» About this task:
From the Botia dario article below, reproduce word for word the passage that starts at "In Bangladesh, B." and ends after "north of Bangladesh.".

» Provided passage:
++++++++

Scientific classification
- Kingdom: Animalia
- Phylum: Chordata
- Class: Actinopterygii
- Division: Teleostei
- Order: Cypriniformes
- Family: Botiidae
- Genus: Botia
- Species: B. dario
- Binomial name: Botia dario (F. Hamilton, 1822)
- Synonyms: Cobitis dario Hamilton, 1822; Cobitis geto Hamilton, 1822; Botia geto (Hamilton, 1822); Canthophrys zebra Swainson, 1839; Diacanthus zebra (Swainson, 1839); Canthophrys flavicauda Swainson, 1839; Diacanthus flavicauda (Swainson, 1839); Botia macrolineata Teugels, De Vos & Snoeks, 1986;

= Botia dario =

- Authority: (F. Hamilton, 1822)
- Conservation status: LC
- Synonyms: Cobitis dario Hamilton, 1822, Cobitis geto Hamilton, 1822, Botia geto (Hamilton, 1822), Canthophrys zebra Swainson, 1839, Diacanthus zebra (Swainson, 1839), Canthophrys flavicauda Swainson, 1839, Diacanthus flavicauda (Swainson, 1839), Botia macrolineata Teugels, De Vos & Snoeks, 1986

Species of fish

Botia dario (Bengal loach or queen loach) is a species of fish in the loach family Botiidae found in the Brahmaputra and Ganges basins in Bangladesh, Bhutan and northern India. The species is overall widespread.

In Bangladesh, B. dario is threatened by pesticide used in the cultivation of rice. Since 1997, the Bangladesh government has enforced strict penalties against polluters, with specific rules about the pollution of streams and waterways.

B. dario can be found in the creeks and streams of the northern and eastern regions of the country (bordering India and Myanmar, respectively). The fish most likely populates the streams that supply the Bengal section of the Ganges River. B. dario is also reported in Bhutan, but only in the Gaylegphug River, which eventually drains into the far north of Bangladesh.

==In the aquarium==

Botia dario is a popular fish to have in tropical aquariums, quickly taking care of pest snail populations and less shy than B. striata. They get as long as 6 inches and are commonly kept in groups of 4 or more. They are omnivores and are fed sinking pellets as well as algae wafers. They also enjoy fresh vegetables, such as cucumber, zucchini, and frozen foods like bloodworms and brine shrimp.

++++++++

» Data section:
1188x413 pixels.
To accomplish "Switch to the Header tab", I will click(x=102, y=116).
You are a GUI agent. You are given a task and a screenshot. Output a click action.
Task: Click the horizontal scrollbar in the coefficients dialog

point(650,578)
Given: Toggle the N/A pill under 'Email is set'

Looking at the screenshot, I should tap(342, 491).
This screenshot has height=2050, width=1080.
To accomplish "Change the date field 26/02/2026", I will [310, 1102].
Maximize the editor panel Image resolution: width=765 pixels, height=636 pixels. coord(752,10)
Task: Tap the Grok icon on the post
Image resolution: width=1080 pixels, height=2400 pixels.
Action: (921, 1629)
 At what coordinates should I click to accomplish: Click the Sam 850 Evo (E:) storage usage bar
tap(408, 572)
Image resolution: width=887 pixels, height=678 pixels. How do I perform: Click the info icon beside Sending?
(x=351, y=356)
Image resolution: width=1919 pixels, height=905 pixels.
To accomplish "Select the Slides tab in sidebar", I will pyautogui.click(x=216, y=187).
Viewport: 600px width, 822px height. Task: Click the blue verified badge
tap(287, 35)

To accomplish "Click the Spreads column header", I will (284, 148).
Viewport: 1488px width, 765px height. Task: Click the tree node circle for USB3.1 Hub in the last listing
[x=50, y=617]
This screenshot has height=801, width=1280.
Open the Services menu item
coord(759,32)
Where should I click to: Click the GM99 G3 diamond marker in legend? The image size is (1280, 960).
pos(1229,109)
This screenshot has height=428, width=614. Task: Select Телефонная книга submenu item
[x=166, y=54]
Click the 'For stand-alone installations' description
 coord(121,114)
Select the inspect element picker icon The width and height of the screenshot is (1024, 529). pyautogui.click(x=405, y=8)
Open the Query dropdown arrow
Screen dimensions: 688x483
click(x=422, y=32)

++++++++

» Task output:
In Bangladesh, B. dario is threatened by pesticide used in the cultivation of rice. Since 1997, the Bangladesh government has enforced strict penalties against polluters, with specific rules about the pollution of streams and waterways.

B. dario can be found in the creeks and streams of the northern and eastern regions of the country (bordering India and Myanmar, respectively). The fish most likely populates the streams that supply the Bengal section of the Ganges River. B. dario is also reported in Bhutan, but only in the Gaylegphug River, which eventually drains into the far north of Bangladesh.